[Aim]
Return every line of the records that contains the string "link".

Word and element location records:
— BEGIN —
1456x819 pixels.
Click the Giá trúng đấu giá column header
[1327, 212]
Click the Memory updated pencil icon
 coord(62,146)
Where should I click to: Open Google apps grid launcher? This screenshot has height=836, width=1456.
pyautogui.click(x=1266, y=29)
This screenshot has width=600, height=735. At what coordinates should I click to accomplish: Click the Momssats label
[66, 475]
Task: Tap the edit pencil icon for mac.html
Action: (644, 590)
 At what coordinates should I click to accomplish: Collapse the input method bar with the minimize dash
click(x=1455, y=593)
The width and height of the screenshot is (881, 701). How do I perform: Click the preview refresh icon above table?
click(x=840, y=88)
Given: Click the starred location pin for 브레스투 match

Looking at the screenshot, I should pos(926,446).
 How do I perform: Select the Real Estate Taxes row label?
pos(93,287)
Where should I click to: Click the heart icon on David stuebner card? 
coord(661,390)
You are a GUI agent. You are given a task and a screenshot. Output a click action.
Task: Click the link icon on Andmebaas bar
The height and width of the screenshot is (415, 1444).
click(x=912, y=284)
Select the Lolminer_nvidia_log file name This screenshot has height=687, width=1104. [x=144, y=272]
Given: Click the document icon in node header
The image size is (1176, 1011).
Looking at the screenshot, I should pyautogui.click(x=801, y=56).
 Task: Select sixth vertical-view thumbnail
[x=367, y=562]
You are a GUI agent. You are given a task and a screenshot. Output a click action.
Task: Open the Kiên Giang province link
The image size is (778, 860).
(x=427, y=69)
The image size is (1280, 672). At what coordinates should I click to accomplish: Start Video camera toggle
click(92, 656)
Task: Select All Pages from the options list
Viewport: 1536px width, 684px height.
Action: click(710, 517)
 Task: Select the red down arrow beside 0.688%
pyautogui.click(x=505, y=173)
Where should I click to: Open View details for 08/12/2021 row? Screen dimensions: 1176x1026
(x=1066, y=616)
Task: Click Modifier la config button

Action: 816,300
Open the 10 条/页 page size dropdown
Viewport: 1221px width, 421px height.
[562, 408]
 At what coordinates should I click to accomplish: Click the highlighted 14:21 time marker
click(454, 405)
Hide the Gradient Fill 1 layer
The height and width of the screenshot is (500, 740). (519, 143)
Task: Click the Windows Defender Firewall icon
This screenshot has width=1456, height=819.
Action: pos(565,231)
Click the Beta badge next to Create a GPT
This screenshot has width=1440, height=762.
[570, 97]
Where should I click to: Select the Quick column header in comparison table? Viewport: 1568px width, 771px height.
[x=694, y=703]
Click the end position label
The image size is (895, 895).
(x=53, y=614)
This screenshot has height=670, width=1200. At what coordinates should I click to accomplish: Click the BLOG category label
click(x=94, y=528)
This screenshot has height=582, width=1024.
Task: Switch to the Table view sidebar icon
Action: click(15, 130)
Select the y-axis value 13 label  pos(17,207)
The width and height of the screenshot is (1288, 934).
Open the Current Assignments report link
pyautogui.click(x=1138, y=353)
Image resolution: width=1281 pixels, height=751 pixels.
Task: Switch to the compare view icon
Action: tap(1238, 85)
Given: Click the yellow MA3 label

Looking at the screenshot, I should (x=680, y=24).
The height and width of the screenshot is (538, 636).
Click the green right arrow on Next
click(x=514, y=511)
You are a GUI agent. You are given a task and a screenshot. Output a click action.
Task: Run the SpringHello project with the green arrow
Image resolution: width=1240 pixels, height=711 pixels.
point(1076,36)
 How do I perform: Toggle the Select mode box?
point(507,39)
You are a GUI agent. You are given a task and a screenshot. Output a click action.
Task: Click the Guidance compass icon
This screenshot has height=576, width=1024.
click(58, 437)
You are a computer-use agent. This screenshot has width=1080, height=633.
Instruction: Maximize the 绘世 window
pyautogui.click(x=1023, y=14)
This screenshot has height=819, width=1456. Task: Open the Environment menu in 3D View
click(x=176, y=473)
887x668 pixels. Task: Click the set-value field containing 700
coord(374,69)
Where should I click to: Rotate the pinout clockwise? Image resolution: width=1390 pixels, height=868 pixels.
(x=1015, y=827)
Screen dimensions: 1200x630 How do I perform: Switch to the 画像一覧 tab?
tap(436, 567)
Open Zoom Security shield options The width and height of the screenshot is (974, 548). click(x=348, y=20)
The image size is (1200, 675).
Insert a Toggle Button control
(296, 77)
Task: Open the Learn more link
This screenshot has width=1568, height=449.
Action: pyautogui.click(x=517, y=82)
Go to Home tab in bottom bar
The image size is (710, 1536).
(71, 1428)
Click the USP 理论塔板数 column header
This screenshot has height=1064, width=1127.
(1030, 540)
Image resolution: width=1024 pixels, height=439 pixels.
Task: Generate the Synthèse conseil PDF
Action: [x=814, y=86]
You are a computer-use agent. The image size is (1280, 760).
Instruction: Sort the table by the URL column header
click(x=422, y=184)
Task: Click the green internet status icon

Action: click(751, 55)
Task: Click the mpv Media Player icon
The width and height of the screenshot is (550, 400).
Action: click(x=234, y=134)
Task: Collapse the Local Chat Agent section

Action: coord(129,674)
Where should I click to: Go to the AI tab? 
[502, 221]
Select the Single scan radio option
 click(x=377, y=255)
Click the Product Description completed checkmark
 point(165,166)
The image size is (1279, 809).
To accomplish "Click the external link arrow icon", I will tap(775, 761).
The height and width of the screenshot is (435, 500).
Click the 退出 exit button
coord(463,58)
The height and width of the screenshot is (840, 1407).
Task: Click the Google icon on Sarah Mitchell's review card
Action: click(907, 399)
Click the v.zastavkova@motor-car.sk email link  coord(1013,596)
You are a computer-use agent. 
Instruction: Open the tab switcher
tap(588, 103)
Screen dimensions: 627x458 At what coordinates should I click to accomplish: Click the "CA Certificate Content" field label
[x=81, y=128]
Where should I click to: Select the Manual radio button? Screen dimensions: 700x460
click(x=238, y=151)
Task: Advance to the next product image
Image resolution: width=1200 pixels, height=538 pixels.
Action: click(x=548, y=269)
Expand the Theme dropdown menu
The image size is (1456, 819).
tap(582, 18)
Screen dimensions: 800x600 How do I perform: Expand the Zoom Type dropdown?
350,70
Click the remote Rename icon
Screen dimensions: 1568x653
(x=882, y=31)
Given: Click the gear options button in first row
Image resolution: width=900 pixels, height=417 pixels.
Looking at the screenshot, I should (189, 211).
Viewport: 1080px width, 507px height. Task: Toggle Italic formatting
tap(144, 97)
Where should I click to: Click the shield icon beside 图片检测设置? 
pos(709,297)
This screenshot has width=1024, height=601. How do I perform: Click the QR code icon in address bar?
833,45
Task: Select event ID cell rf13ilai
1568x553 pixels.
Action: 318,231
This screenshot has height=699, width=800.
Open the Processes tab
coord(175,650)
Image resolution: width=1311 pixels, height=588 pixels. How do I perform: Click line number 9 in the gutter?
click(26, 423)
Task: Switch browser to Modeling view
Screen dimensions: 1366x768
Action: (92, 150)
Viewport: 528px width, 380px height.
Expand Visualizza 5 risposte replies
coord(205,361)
— END —
[Complete response]
Task: Click the link icon on Andmebaas bar
Task: Open the Kiên Giang province link
Open the Current Assignments report link
Task: Open the Learn more link
To accomplish "Click the external link arrow icon", I will tap(775, 761).
Click the v.zastavkova@motor-car.sk email link  coord(1013,596)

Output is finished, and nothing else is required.